**Istruzione operativa**
Prosegui il dialogo con il Ministro sul caso Sea Watch, ripartendo subito dopo l'ultima riga riportata.

**Brano da leggere**
------------------------------------------------
Ministro, Lei ha altre e diverse informazioni a riguardo?
MINISTRO. […]
IO. Però Ministro, e concludo davvero sul punto, riservandomi solo un’ultima domanda e ringraziandoLa fin d’ora per la disponibilità, la Convenzione di Amburgo del 1979, cito sempre l’Ordinanza mi scuserà, “prevede che gli sbarchi dei naufraghi soccorsi in mare debbano avvenire nel porto sicuro più vicino al luogo del soccorso. Questo significa che le persone tratte in salvo devono essere portate dove:
la sicurezza della vita dei naufraghi non è più in pericolo;
le necessità primarie (cibo, alloggio e cure mediche) sono assicurate;
può essere organizzato il trasferimento dei naufraghi verso una destinazione finale”.
Ed è “alla luce del suddetto quadro normativo esaminato, in base alle conoscenze personali in ordine alla sicurezza dei luoghi, ed avvalendosi della consulenza dei suoi legali, che il Comandante Carola Rackete si è approssimata alle acque di Lampedusa, ritenendolo porto sicuro e più vicino per lo sbarco, e chiedeva, invano, alle autorità di poter entrare”.
Secondo Lei, Ministro, cos'altro poteva fare la Comandante della Sea Watch per portare in salvo i naufraghi? Chiedo in merito al caso specifico, ovviamente, senza alcun riferimento al difficile e complesso fenomeno migratorio in atto.
MINISTRO. […]
IO. Ed eccomi alle conclusioni dell’Ordinanza e alla mia ultima domanda. Carola Rackete è accusata di due reati
ipotesi delittuosa di cui all'art. 1100 del Codice della Navigazione (Resistenza o violenza contro nave da guerra);
ipotesi di reato di cui all’art. 337 del Codice Penale (Resistenza a un pubblico ufficiale).
------------------------------------------------
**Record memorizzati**
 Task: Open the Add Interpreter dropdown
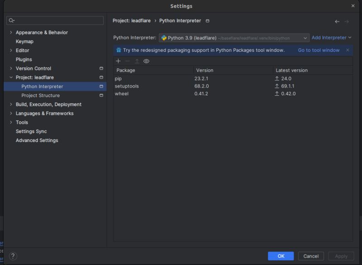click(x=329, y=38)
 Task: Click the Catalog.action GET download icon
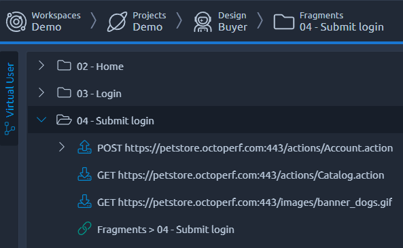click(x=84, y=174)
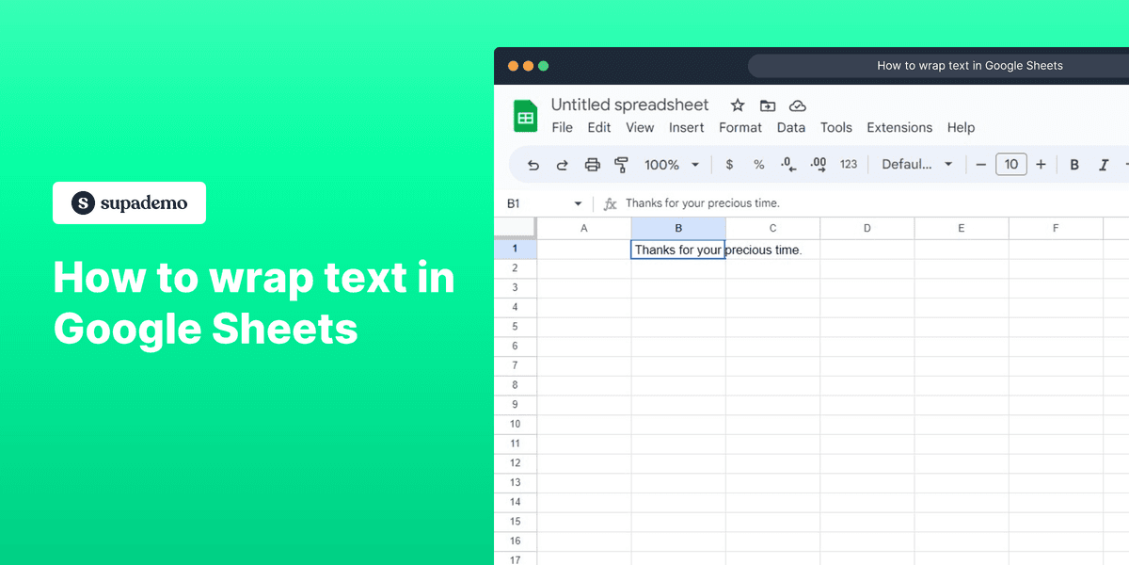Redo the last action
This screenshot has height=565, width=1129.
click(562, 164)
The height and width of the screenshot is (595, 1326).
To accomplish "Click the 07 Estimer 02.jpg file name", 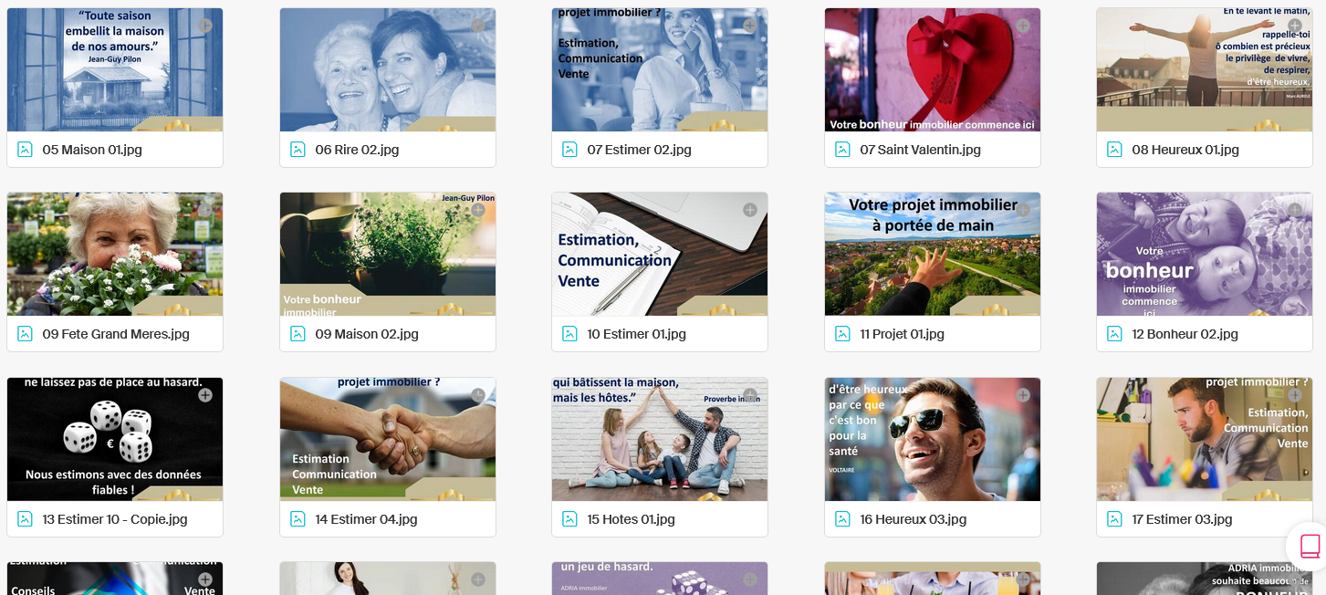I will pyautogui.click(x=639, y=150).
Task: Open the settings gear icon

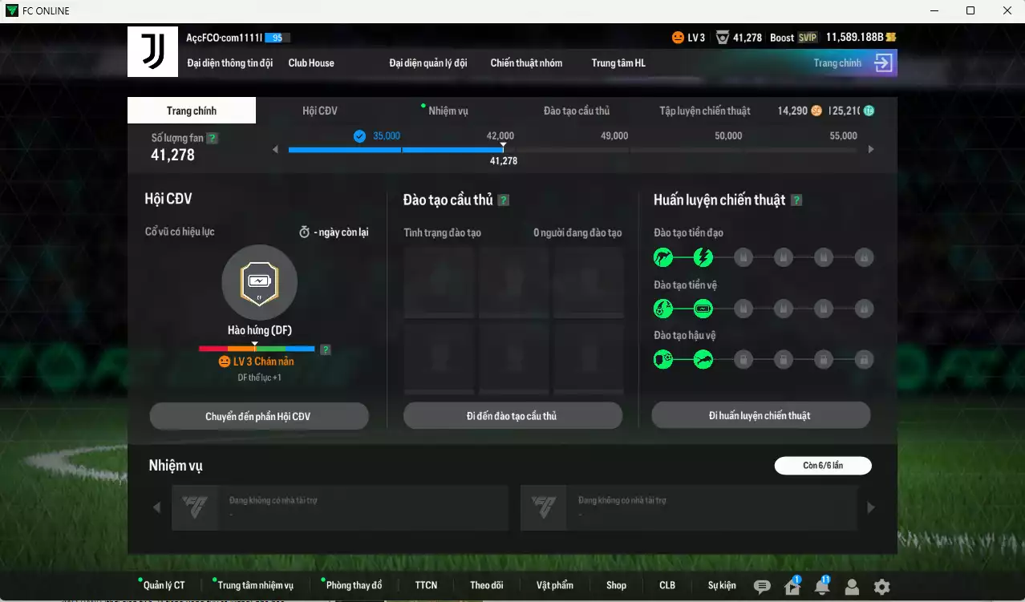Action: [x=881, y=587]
------------------------------------------------
**Risposta all'esercizio**
Sulla prima ipotesi, il GIP esclude la ricorrenza del reato, sulla base del fatto che la Corte Costituzionale (sentenza n. 35 del 2000) ha precisato che le unità navali “sono considerate navi da guerra solo quando operano fuori dalle acque territoriali ovvero in porti esteri ove non vi sia una autorità consolare. Nella fattispecie, al contrario, la nave della Guardia di Finanza indicata nell'atto di incolpazione operava in acque territoriali, all'interno del Porto di Lampedusa”. Sulla seconda ipotesi di reato, invece, il GIP conclude dicendo che “il reato, in ogni modo, deve ritenersi scriminato, ai sensi dell’art. 51 c.p, per aver l’indagata agito in adempimento di un dovere”. Ecco, sulla seconda ipotesi di reato, resistenza a pubblico ufficiale, sul fatto che secondo il GIP la Comandante abbia agito in adempimento di obblighi normativi, abbiamo già detto nel corso di questa intervista, non ci torno più.
Ma sulla prima ipotesi di reato, la resistenza o violenza contro nave da guerra, che prevede sino a dieci anni di reclusione e che tanta eco ha avuto fin da subito sulla stampa e sui social, reato che risulterebbe addirittura non ricorrere in alcun modo e che non si attaglia al caso di specie, cosa mi può dire? Grazie.
MINISTRO. [...] Grazie a Lei. Bacioni.